**To do:**
Apart from the pictures, every entry must be retyped exactly.
┄┄┄┄┄┄┄┄┄┄
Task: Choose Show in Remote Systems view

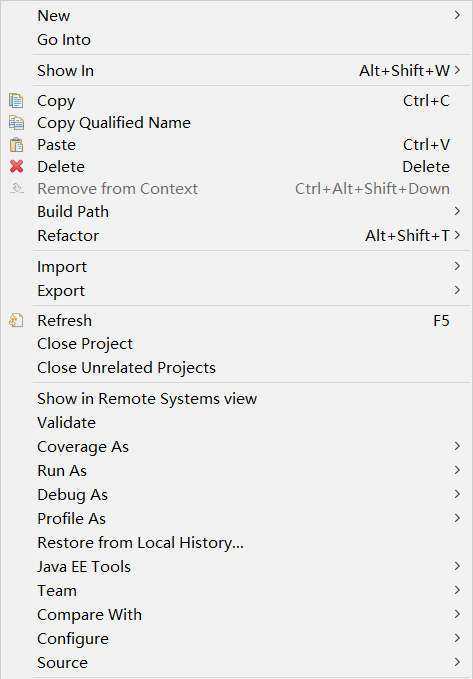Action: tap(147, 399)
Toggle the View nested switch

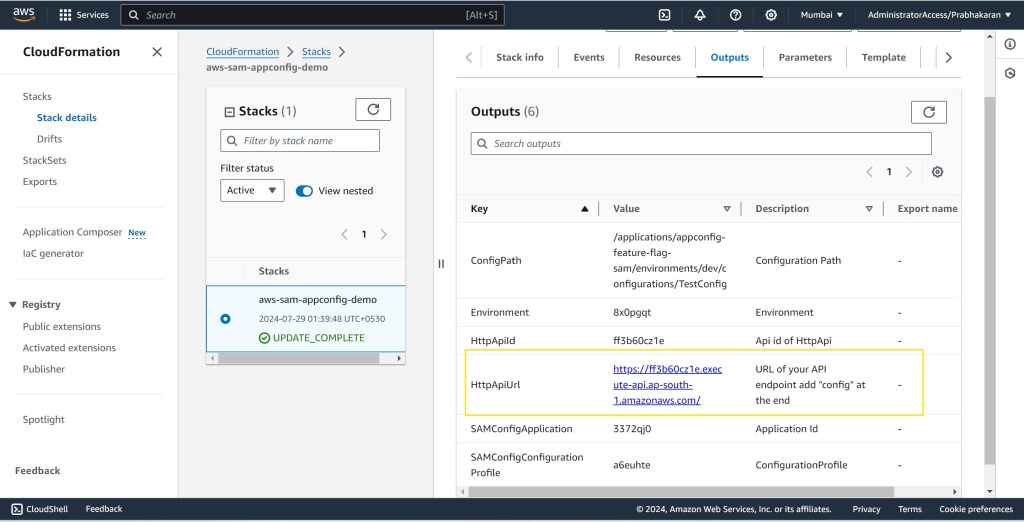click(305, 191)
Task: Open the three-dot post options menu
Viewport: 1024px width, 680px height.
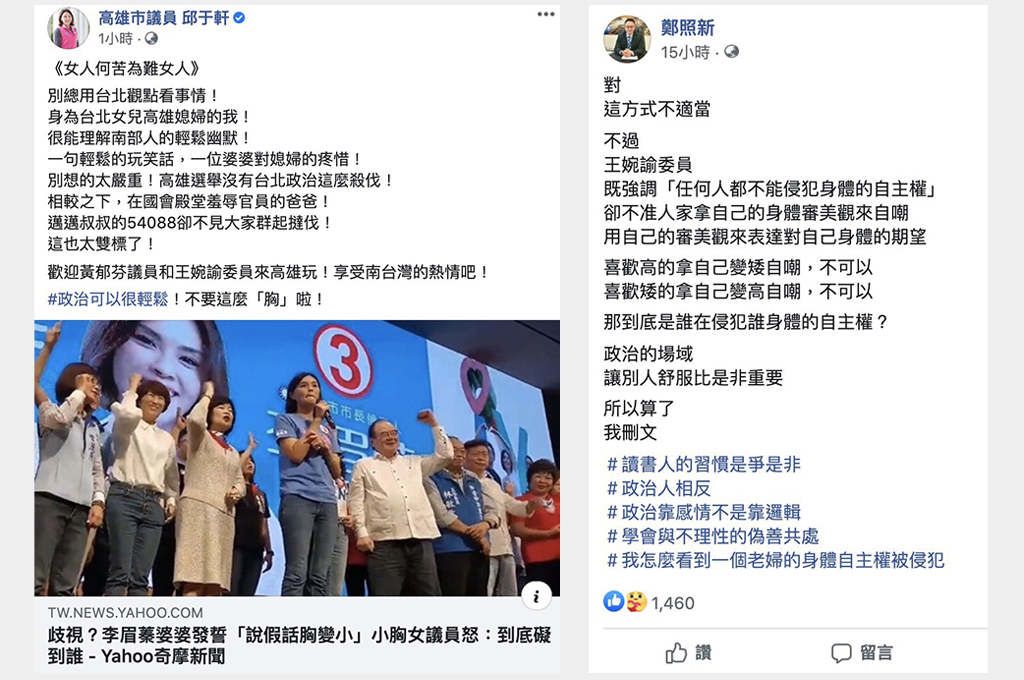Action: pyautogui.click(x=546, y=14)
┄┄┄┄┄┄┄┄┄┄
**Exercise result:**
Task: Choose Show in Remote Systems view

Action: tap(147, 399)
Toggle the View nested switch

click(305, 191)
Task: Open the three-dot post options menu
Viewport: 1024px width, 680px height.
Action: pyautogui.click(x=546, y=14)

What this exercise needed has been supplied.